Le Conseil et la politique de la pêche

Le Conseil de l’agriculture et de la pêche est le groupe des ministres responsables de ces questions au sein des gouvernements nationaux des États membres de l’UE. Ils se réunissent en général une fois par mois à Bruxelles ou à Luxembourg avec les commissaires européens responsables de l’agriculture et du développement rural, de la pêche et des affaires maritimes, ainsi que de la santé et la protection du consommateur. Les questions relatives à la pêche ne sont pas nécessairement abordées à chaque réunion.

Les points de la politique de la pêche à adopter au Conseil sont préparés à Bruxelles par les représentants permanents au sein du COREPER et, au quotidien, par les groupes de travail sur la pêche. La plupart des représentations permanentes des États membres à Bruxelles comptent un membre de leur personnel qui gère la politique de la pêche. Ces responsables de la pêche se réunissent presqu’une fois par semaine pour discuter et négocier sur des problèmes techniques. Le fonctionnaire basé à Bruxelles est également en contact régulier avec le ministre de son État membre pour coordonner le travail, dans la mesure où c’est le ministère qui définit la politique de la pêche. Pour les questions politiques clés, un responsable du ministère en charge de la pêche se déplace à Bruxelles pour assister aux réunions du groupe de travail sur la pêche.

Les négociations sur la pêche entre les États membres peuvent donner lieu à des débats animés. La pêche, bien qu’elle ne représente qu’une petite partie des recettes nationales, a une forte importance culturelle dans de nombreuses régions et les hommes politiques sont souvent sous les feux de la rampe lorsqu’ils luttent pour protéger les droits de pêche de leur pays. En outre, les différences qui existent entres les pêcheries de l’UE et les approches variées de la façon dont la pêche doit être gérée donnent lieu à de grandes divergences de vue sur de nombreux points. Au cours de la réforme précédente de la PCP en 2002, les États membres se sont séparés en deux camps : les amis  des poissons et les amis de la pêche. Le premier, principalement composé des pays du Nord, était favorable à la réforme et à la nécessité de réduire la flotte et les subventions. Le second, composé des pays méditerranéens, était contre la réforme et voulait garantir à ses nombreuses communautés dépendant de la pêche la poursuite de leurs activités comme auparavant.

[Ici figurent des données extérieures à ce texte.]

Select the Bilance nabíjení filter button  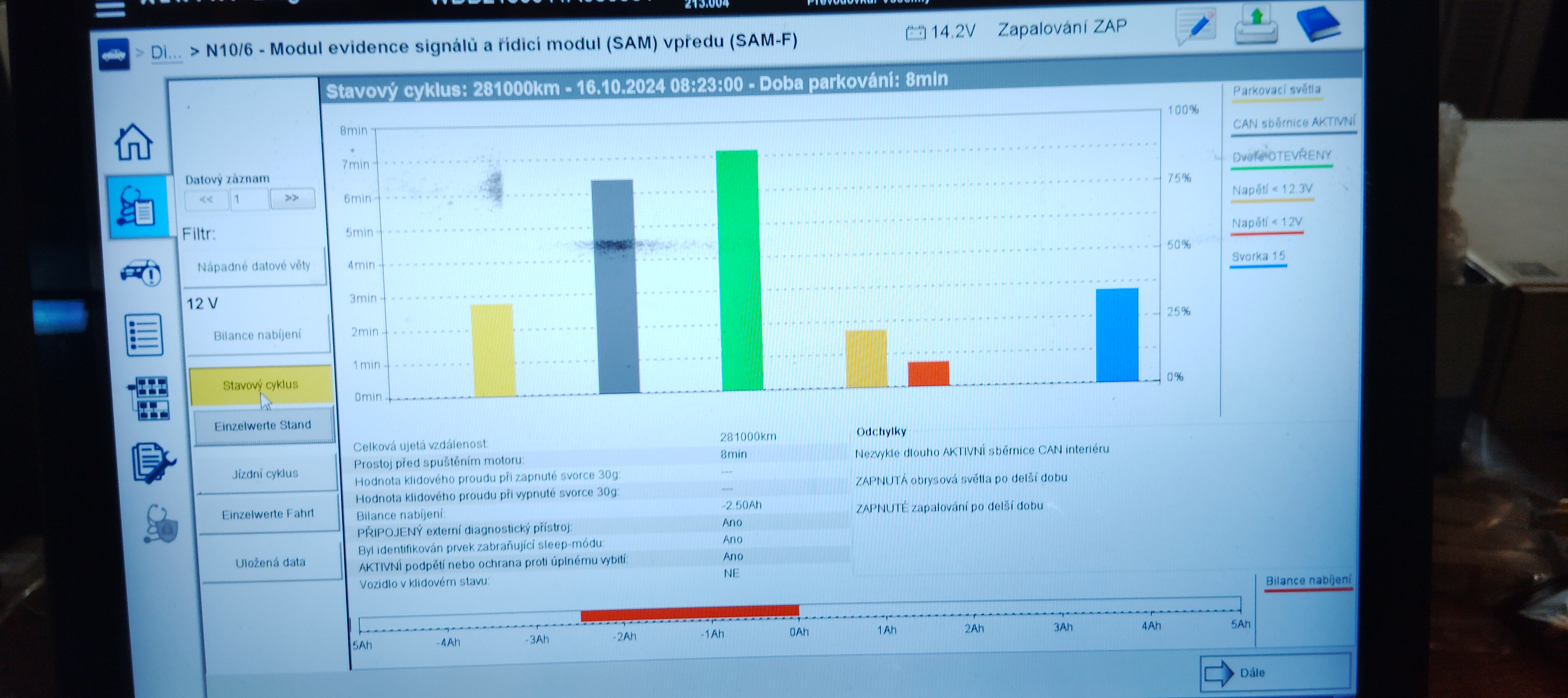(x=258, y=335)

Les discussions et les documents publiés pour les réunions du groupe de travail sur la pêche et le COREPER ne sont pas publics. La collecte d’informations sur l’état des négociations n’est donc pas simple. Toutefois, de nombreux membres du personnel chargés de la pêche au sein des représentations permanentes et des ministères sont disponibles pour discuter des questions politiques en cours. Le ministre qui préside le Conseil de la pêche se rend à la commission de la pêche du PE, généralement au début et à la fin de la présidence pour faire part de l’état de la situation et répondre aux questions des députés.

L’ordre du jour des réunions du groupe de travail sur la pêche est publié (recherchez les documents sous « PÊCHE » sur le site Web du Conseil), tout comme l’ordre du jour et le procès-verbal des réunions du Conseil de l’agriculture et de la pêche.